**YOUR OBJECTIVE:** Please give back, word for word, only the lines starting at the one containing "Set Up Your User Account (582, 1470)" and ending at the one containing "[tab] (902, 461)" within the material below.

**LISTED ENTRIES:**

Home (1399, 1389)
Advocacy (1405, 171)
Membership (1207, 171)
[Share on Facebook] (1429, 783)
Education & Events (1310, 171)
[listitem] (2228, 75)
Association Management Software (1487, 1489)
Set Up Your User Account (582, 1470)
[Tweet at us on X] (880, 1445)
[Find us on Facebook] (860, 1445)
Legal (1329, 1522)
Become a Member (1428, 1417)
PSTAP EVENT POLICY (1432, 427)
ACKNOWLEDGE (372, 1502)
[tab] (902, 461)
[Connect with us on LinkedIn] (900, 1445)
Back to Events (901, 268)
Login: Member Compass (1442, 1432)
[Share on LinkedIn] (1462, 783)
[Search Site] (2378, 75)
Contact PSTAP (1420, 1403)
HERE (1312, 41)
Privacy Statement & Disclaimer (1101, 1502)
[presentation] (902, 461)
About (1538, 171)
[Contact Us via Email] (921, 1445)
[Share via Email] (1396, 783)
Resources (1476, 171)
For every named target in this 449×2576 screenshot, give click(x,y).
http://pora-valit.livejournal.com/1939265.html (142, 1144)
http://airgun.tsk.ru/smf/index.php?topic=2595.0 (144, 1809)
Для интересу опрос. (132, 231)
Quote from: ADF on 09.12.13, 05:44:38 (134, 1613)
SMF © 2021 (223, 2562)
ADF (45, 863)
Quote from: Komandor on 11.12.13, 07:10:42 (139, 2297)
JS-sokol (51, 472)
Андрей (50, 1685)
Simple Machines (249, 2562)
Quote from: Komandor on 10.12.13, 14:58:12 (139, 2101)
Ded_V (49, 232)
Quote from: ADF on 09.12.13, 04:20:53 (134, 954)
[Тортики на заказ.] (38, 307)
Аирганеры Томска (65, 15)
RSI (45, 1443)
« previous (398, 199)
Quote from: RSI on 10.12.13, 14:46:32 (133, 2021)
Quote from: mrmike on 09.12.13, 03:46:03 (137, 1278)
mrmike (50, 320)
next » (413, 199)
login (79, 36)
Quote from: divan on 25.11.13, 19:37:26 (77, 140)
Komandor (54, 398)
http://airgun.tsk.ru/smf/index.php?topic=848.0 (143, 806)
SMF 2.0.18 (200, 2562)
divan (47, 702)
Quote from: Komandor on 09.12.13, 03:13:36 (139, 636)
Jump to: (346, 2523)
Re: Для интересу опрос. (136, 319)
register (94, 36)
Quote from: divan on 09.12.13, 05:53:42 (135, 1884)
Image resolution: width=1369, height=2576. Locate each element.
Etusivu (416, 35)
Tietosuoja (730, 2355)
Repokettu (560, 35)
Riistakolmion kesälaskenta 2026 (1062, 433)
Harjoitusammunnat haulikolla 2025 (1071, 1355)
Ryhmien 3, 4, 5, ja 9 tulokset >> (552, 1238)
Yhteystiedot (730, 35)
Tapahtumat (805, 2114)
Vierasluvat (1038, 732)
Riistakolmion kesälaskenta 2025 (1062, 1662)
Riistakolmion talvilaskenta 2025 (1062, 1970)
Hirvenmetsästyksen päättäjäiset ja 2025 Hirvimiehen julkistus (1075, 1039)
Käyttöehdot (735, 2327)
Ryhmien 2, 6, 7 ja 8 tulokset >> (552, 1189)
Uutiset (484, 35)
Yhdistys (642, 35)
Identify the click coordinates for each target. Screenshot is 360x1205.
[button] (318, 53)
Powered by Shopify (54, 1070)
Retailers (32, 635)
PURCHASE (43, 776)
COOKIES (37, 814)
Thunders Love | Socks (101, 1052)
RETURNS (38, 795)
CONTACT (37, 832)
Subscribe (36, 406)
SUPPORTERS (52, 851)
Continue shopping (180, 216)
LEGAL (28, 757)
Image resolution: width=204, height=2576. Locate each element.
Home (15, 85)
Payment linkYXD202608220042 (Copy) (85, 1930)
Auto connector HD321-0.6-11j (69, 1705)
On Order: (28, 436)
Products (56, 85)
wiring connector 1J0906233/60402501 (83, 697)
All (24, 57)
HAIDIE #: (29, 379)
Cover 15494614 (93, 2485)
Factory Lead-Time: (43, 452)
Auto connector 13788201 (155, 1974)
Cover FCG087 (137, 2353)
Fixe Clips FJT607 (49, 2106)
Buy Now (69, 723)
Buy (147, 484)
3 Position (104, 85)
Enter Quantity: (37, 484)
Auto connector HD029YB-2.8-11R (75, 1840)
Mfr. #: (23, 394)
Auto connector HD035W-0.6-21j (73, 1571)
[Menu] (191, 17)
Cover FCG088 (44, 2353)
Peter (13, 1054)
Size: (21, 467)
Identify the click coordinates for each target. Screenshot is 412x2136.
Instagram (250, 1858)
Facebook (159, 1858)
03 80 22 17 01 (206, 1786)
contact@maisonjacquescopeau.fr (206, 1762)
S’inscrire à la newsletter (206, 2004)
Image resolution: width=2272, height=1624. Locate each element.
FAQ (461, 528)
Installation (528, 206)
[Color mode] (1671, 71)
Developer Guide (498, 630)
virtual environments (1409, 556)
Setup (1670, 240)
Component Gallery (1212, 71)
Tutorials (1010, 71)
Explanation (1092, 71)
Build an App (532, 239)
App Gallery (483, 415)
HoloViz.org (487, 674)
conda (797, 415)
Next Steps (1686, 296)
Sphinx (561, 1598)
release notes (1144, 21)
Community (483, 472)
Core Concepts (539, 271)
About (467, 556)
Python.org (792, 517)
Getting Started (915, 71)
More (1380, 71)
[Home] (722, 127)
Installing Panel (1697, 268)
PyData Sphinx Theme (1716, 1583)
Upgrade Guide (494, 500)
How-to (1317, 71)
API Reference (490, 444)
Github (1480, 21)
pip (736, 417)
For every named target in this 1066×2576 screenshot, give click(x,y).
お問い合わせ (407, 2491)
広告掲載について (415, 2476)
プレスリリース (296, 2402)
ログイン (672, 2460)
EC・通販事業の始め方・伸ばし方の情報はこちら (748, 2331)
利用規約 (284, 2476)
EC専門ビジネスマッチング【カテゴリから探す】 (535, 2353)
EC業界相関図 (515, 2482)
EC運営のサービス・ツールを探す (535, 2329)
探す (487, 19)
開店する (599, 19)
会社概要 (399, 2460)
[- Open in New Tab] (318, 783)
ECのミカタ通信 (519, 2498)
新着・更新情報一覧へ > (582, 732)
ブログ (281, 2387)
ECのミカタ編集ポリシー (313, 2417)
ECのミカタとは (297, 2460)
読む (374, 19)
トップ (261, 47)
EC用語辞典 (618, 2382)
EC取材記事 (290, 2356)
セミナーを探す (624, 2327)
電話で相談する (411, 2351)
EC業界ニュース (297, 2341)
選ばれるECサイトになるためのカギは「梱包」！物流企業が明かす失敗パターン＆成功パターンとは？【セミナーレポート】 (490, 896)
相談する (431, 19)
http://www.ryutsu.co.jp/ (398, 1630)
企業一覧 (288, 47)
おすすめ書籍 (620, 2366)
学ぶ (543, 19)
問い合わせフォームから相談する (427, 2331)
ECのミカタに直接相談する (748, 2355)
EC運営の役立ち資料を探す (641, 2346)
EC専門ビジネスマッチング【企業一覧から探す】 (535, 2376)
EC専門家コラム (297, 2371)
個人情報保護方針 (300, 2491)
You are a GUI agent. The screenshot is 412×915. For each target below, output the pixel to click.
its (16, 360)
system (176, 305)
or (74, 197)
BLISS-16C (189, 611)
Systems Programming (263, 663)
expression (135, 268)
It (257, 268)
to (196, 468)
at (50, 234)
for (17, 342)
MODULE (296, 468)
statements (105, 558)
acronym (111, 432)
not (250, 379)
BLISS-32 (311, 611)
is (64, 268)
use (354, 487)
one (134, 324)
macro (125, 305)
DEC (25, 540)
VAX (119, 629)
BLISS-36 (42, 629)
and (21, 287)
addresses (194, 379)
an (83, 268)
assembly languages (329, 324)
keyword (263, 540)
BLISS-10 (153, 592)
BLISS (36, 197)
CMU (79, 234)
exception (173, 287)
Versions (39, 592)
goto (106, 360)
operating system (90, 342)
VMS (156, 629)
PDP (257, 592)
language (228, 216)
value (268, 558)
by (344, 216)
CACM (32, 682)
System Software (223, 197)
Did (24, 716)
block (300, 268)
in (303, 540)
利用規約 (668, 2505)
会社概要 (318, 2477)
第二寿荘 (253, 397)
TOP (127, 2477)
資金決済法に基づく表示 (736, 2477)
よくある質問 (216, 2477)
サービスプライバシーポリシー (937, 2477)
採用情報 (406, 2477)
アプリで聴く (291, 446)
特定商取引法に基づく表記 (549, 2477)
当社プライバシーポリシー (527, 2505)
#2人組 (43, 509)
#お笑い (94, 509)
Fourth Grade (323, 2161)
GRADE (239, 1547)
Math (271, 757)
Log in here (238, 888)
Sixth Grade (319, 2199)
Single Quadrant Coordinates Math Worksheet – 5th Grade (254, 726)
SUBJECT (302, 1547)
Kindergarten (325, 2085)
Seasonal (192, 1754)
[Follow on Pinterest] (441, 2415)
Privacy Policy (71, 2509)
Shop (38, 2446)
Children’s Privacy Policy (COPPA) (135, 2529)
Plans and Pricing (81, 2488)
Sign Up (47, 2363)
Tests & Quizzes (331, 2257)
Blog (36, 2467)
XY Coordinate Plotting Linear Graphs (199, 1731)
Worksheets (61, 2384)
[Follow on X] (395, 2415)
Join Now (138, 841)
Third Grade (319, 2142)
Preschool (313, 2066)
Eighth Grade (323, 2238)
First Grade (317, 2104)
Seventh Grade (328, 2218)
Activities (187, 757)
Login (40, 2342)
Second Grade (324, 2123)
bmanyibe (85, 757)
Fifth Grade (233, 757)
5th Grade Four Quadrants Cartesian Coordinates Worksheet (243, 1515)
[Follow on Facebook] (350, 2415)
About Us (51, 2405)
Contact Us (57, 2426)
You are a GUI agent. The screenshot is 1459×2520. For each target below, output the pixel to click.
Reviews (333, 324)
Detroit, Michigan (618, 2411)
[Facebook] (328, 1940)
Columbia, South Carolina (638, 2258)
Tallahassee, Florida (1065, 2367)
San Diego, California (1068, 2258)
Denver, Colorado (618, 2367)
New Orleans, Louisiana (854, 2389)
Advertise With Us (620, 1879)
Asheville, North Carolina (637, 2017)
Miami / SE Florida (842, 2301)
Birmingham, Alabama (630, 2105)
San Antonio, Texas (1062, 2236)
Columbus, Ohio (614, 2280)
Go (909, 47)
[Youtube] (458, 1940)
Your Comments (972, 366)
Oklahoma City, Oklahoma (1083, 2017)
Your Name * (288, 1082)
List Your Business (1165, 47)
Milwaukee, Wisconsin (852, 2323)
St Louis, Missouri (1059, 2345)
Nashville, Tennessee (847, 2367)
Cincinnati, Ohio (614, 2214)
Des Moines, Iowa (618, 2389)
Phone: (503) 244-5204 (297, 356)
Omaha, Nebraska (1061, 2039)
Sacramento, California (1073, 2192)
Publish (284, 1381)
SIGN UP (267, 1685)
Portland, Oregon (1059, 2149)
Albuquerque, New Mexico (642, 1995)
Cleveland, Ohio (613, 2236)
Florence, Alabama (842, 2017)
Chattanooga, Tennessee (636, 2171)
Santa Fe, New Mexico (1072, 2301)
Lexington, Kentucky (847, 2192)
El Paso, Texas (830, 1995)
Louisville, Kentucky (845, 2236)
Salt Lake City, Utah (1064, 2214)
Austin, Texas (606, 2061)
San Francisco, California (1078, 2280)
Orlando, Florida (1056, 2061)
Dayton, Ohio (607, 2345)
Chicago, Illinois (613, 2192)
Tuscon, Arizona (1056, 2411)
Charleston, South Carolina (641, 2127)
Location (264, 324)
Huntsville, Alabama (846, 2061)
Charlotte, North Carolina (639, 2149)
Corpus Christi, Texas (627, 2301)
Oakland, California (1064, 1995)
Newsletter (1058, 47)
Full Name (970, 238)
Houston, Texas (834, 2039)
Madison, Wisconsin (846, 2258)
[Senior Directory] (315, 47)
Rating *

**SOLUTION TO THIS TASK:**
Set Up Your User Account (582, 1470)
[Tweet at us on X] (880, 1445)
[Find us on Facebook] (860, 1445)
Legal (1329, 1522)
Become a Member (1428, 1417)
PSTAP EVENT POLICY (1432, 427)
ACKNOWLEDGE (372, 1502)
[tab] (902, 461)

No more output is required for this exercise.